Also, per IMDB, she's now a cast member on JAG (apparently the Admiral's yeoman).  So, that's probably a much better thing to do than to do another BAD movie.

Brad


----------



## Ranger REG (Jan 10, 2005)

Well, I didn't have to go to IMdB to find that out. Been watching _JAG_ since it first appeared on NBC and moved to CBS.


----------



## Truth Seeker (Jan 10, 2005)

Thornir Alekeg said:
			
		

> I had managed to avoid the first movie until a few weeks back. My wife and I could not go with the rest of our gaming group the night they all went, and after they came back I decided to save the $$. Unfortunately a few weeks back my wife, having completely forgetten that everyone in our group hated the movie, saw it at the library and brought it home. I decided to stay up with her after getting the kids to bed and watch it. When my son woke up crying I told my wife to keep watching and volunteered to get him back to sleep. WhenI came back my wife had paused the movie for me so I would not miss anything. I think that by itself could be grounds for divorce
> 
> In the end I had no choice but to agree that it was a pathetically bad movie. Had it just been some generic fantasy film I would have been able to accept it as a bad "B" film that had a few fun and interesting elements, but because they put that D&D label on it, I could not but help to expect more and be sorely disappointed.
> 
> I look to the second (and now third as well) film with dread that a great game will again be associated with something cheap, silly and poorly written.

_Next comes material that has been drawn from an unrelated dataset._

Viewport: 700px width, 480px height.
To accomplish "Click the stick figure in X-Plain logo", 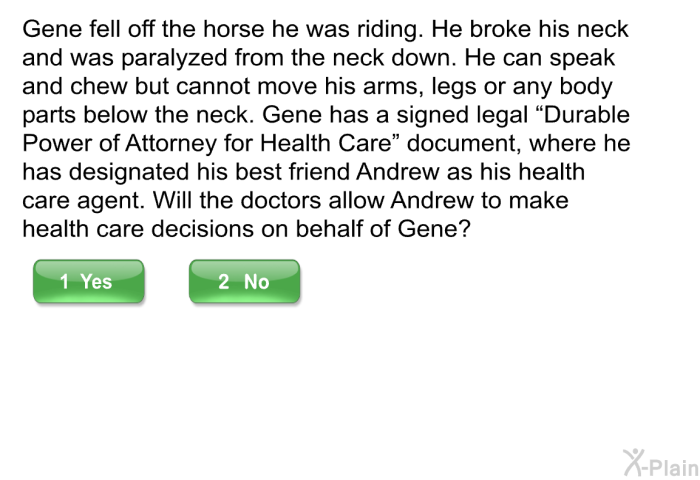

Kudos to the bravery of what you should...if ever anyone in my family/friend brought that as a gift to me(and nobody*family wise* knows I detest it greatly), the garbage it will go, and the shocked looks from them, will give the impression that I hate it, when they know I played the game.  They just...will not understand the complexity of it.

Brrrrrr....a day I will dread.


----------



## cignus_pfaccari (Jan 11, 2005)

Ranger REG said:
			
		

> Well, I didn't have to go to IMdB to find that out. Been watching _JAG_ since it first appeared on NBC and moved to CBS.




It'd probably help if I watched broadcast TV at all.  As is, the only time I've watched broadcast since Buffy/Angel went off is at the gym.

Brad


----------



## Blue_Kryptonite (Jan 11, 2005)

I've said it before, I'll say it again. I liked the D&D movie, and so did my entire group. It genuinely felt like the real transcription of the events of any number of real campaign arcs.


----------



## reanjr (Jan 11, 2005)

Truth Seeker said:
			
		

> And now to the point why, the D&D movie has a problem in choosing a setting...there is just too much out there, I will not named them all, I believe that everyone is quitely aware of what is out there.




It wouldn't make business sense to use one of the preexisting settings.  You would fracture an already small audience ("I would have gone to see a Greyhawk movie, but this Forgotten Realms stuff is crap...").  Also, if they truly want to make a franchise out of the movies, they are sure to license the characters to a dozen other companies.  I doubt they would want to give that kind of control to a another company with an established line.  Also, if successful, they can harness some synergy by creating a new setting based on the movie.


----------



## reanjr (Jan 11, 2005)

Dr. Anomalous said:
			
		

> I've said it before, I'll say it again. I liked the D&D movie, and so did my entire group. It genuinely felt like the real transcription of the events of any number of real campaign arcs.




I noticed that as well.  It didn't make me like the movie, though.  It just made it worth it to me to go see.  Once.


----------



## Ranger REG (Jan 11, 2005)

Dr. Anomalous said:
			
		

> I've said it before, I'll say it again. I liked the D&D movie, and so did my entire group. It genuinely felt like the real transcription of the events of any number of real campaign arcs.



More power to you. Now can I interest you in a piece of real estate in Hawaii? You get a close scenic view of an active volcano, literally in your backyard. And think of the geothermal radiant heating, you could roast a turkey right in your living room.


----------



## Zappo (Jan 11, 2005)

Dr. Anomalous said:
			
		

> It genuinely felt like the real transcription of the events of any number of real campaign arcs.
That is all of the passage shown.